[Extracted text start]

A string of jewel thefts have occurred, all of which coincided with fights among the various gangs of punks. These include the Gothics, the Towers, and the Irregulars (whose headquarters is an old theatre called the Baskervilles). It turns out that Sharon is actually also the Tower gang leader Harlequin. But as we learn at the end of issue 4, she is not the only character we’ve met with a secret identity in the underground.

Is Sharon playing both sides of the legal fence? Has she fallen back into her drug addiction, or even turned to dealing? And what do all of these punk gang fights have to do with jewel thefts anyway? Using her amazing skills of observation and deduction, and a willingness to put her new roommate in peril, Sharon unmasks the thief and brings at least a temporary peace to the punk wars.

There is certainly a lot of story here. These five issue contain nearly 140 pages of story, along with some nice special features. And the writing is dense – not overly wordy, but packed with information and characterization. We get an entire story,from beginning to end, in these five issues, with a hint on the last page of issue 5 that Sharon’s activities have been noted, and that she may indeed have enemies in high places.

[Extracted text end]

Carry on the comic-series review above from after its last sentence.

[Dataset extract start]

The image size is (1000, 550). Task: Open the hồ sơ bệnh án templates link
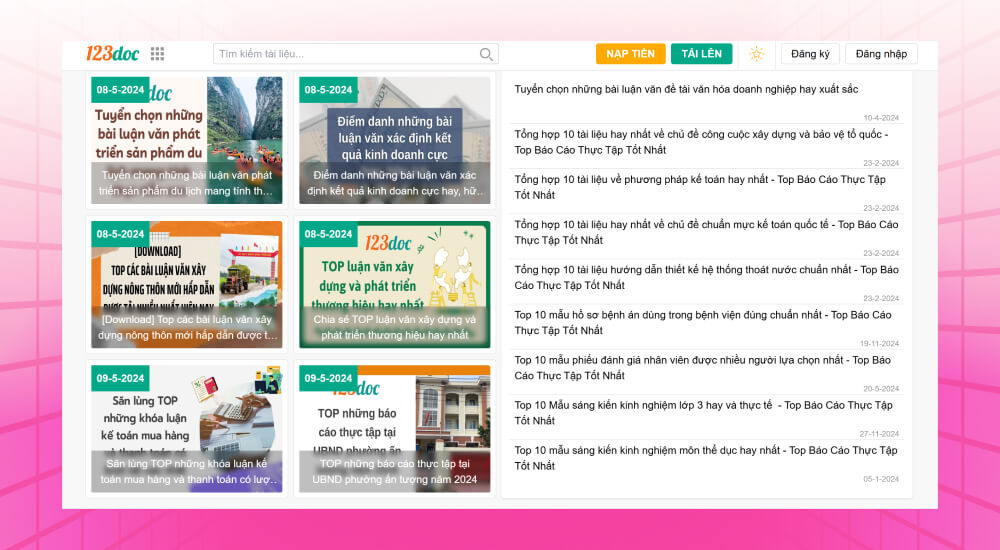700,322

[Dataset extract end]

__The reply__.
I have not read a black-and-white comic in many years, and it is certainly a different experience from the four-color comics I am used to. The detail of the work was readily apparent, and the artist’s ability to differentiate the many characters without the help of color was an accomplishment. The handwritten text boxes were difficult to read, although they did give the book a “diary” sort of feel. To be fair, I don’t recall have trouble reading this text when I first ran across this series 20+ years ago.

This comic ran ten issues, and the second arc (“Children of the Night’) is contained in the last five issues, which I expect I will review at some point in the near future.